Although the concept of outgroups has been in use from the earliest days of cladistics, the term "outgroup" is thought to have been coined in the early 1970s at the American Museum of Natural History. Prior to the advent of the term, various other terms were used by evolutionary biologists, including "exgroup", "related group", and "outside groups".
Choice of outgroup
The chosen outgroup is hypothesized to be less closely related to the ingroup than the ingroup is related to itself. The evolutionary conclusion from these relationships is that the outgroup species has a common ancestor with the ingroup that is older than the common ancestor of the ingroup. Choice of outgroup can change the topology of a phylogeny. Therefore, phylogeneticists typically use more than one outgroup in cladistic analysis. The use of multiple outgroups is preferable because it provides a more robust phylogeny, buffering against poor outgroup candidates and testing the ingroup's hypothesized monophyly.
To qualify as an outgroup, a taxon must satisfy the following two characteristics:
- It must not be a member of the ingroup.
- It must be related to the ingroup, closely enough for meaningful comparisons to the ingroup.
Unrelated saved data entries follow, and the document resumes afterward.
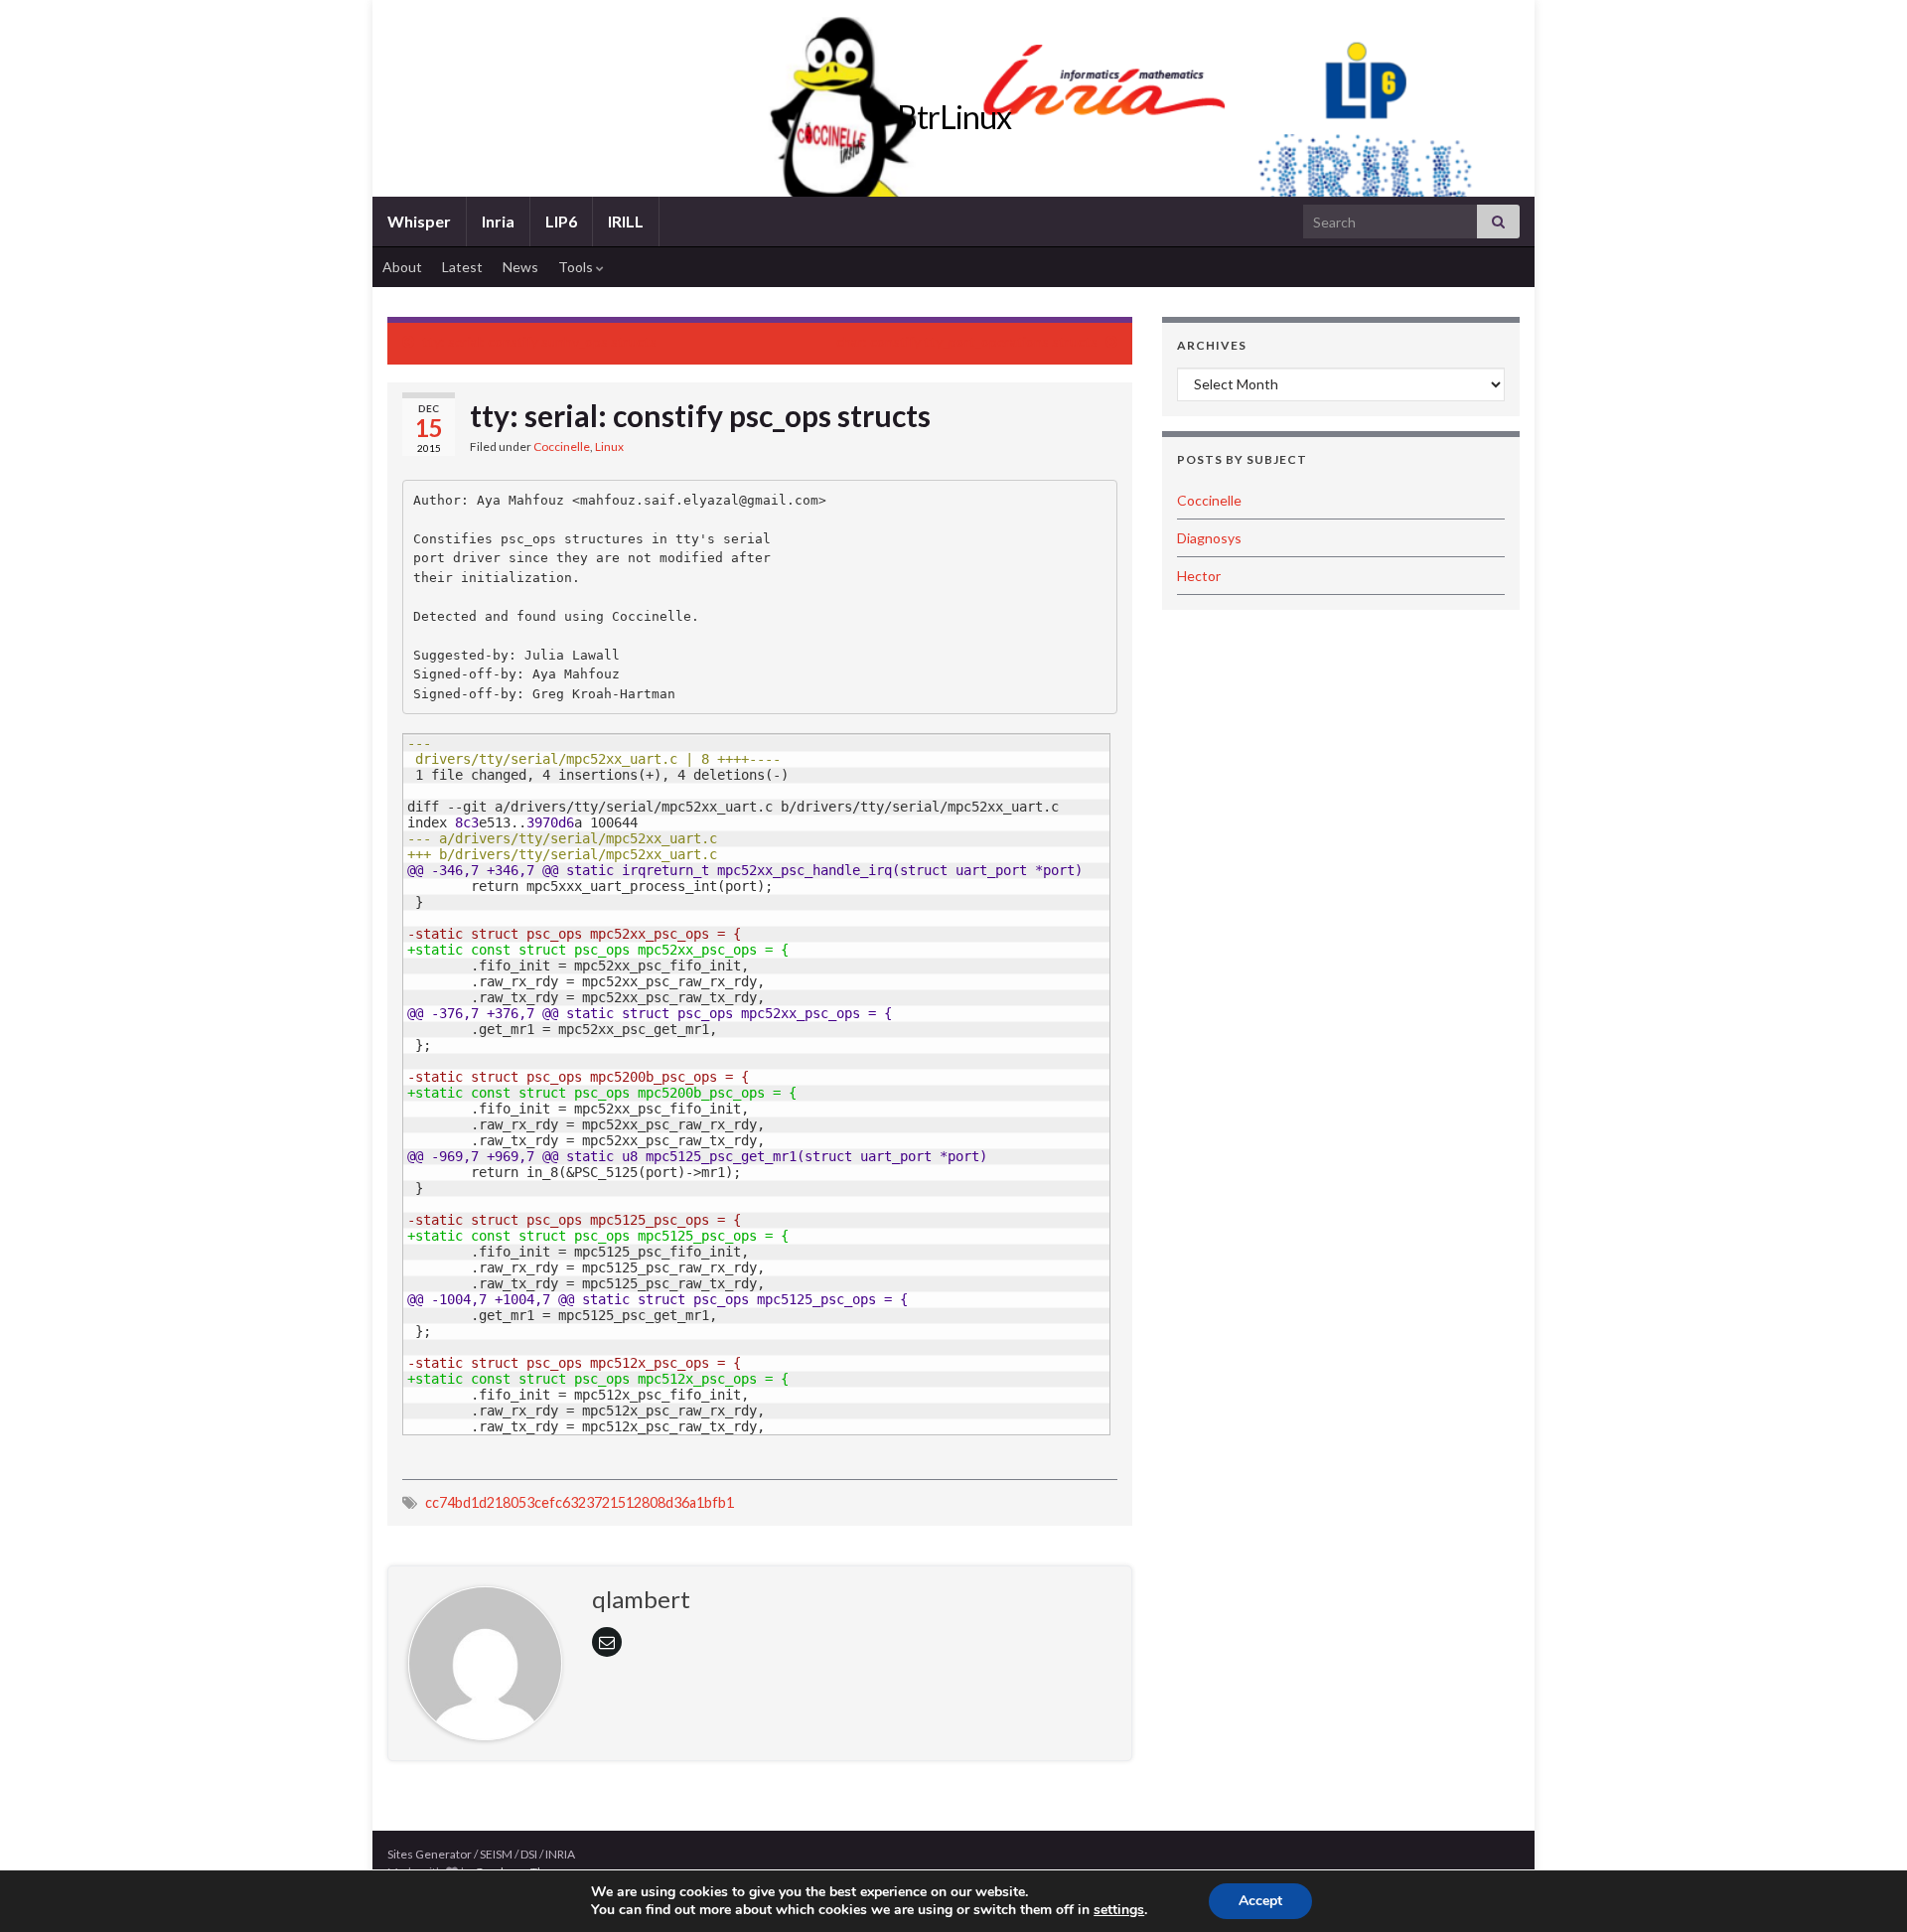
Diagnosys (1209, 537)
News (520, 266)
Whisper (419, 221)
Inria (498, 221)
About (402, 266)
Therefore, an appropriate outgroup must be unambiguously outside the clade of interest in the phylogenetic study. An outgroup that is nested within the ingroup will, when used to root the phylogeny, result in incorrect conclusions about phylogenetic relationships and trait evolution. However, the optimal level of relatedness of the outgroup to the ingroup depends on the depth of phylogenetic analysis. Choosing a closely related outgroup relative to the ingroup is more useful when looking at subtle differences, while choosing an unduly distant outgroup can result in mistaking convergent evolution for a direct evolutionary relationship due to a common ancestor. For shallow phylogenetics—for example, resolving the evolutionary relationships of a clade within a genus—an appropriate outgroup would be a member of the sister clade. However, for deeper phylogenetic analysis, less closely related taxa can be used. For example, Jarvis et al. (2014) used humans and crocodiles as outgroups while resolving the early branches of the avian phylogeny. In molecular phylogenetics, satisfying the second requirement typically means that DNA or protein sequences from the outgroup can be successfully aligned to sequences from the ingroup. Although there are algorithmic approaches to identify the outgroups with maximum global parsimony, they are often limited by failing to reflect the continuous, quantitative nature of certain character states. Character states are traits, either ancestral or derived, that affect the construction of branching patterns in a phylogenetic tree.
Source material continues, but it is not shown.